- Brief: Count the lines in the listing below that contain the string "size", treating uppercase and lowercase as different. Reply with the number alone.
═══ Data section ═══
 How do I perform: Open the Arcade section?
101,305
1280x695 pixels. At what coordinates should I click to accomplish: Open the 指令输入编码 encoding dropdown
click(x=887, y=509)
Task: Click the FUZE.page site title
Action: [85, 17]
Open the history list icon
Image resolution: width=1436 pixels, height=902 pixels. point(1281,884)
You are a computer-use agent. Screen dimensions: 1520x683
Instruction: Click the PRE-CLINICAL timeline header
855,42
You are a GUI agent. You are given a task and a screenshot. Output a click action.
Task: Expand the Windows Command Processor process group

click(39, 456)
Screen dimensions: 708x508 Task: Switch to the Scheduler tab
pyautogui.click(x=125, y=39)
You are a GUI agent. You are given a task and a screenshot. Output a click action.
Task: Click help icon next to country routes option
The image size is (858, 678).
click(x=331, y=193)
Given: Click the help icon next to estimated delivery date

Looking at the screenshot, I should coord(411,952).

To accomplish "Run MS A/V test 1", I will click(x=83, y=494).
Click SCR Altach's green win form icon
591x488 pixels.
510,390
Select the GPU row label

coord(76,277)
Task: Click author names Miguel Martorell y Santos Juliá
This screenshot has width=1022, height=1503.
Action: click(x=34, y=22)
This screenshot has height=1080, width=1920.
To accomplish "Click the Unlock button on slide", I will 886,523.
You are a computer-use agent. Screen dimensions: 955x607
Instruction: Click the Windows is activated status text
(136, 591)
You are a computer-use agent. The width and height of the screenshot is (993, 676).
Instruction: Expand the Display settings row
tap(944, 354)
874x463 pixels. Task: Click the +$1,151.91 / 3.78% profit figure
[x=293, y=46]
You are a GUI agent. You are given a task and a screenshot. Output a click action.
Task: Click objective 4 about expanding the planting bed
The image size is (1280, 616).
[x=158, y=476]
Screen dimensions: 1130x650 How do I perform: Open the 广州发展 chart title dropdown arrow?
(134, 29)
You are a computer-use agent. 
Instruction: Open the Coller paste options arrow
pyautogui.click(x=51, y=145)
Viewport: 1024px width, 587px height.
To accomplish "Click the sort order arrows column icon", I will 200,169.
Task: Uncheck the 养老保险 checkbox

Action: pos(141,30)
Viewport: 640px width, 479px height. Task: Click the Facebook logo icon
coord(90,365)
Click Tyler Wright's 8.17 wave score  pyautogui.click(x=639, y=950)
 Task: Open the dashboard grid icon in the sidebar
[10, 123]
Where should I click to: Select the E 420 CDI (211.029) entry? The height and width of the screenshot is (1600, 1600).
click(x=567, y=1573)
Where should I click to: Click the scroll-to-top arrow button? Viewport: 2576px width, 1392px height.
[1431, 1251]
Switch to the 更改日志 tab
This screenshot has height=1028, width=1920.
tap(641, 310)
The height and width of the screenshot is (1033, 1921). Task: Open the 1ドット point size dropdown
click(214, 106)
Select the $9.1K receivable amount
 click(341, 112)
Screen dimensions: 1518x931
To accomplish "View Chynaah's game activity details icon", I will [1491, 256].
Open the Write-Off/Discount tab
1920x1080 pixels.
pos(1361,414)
═══
- Response: 3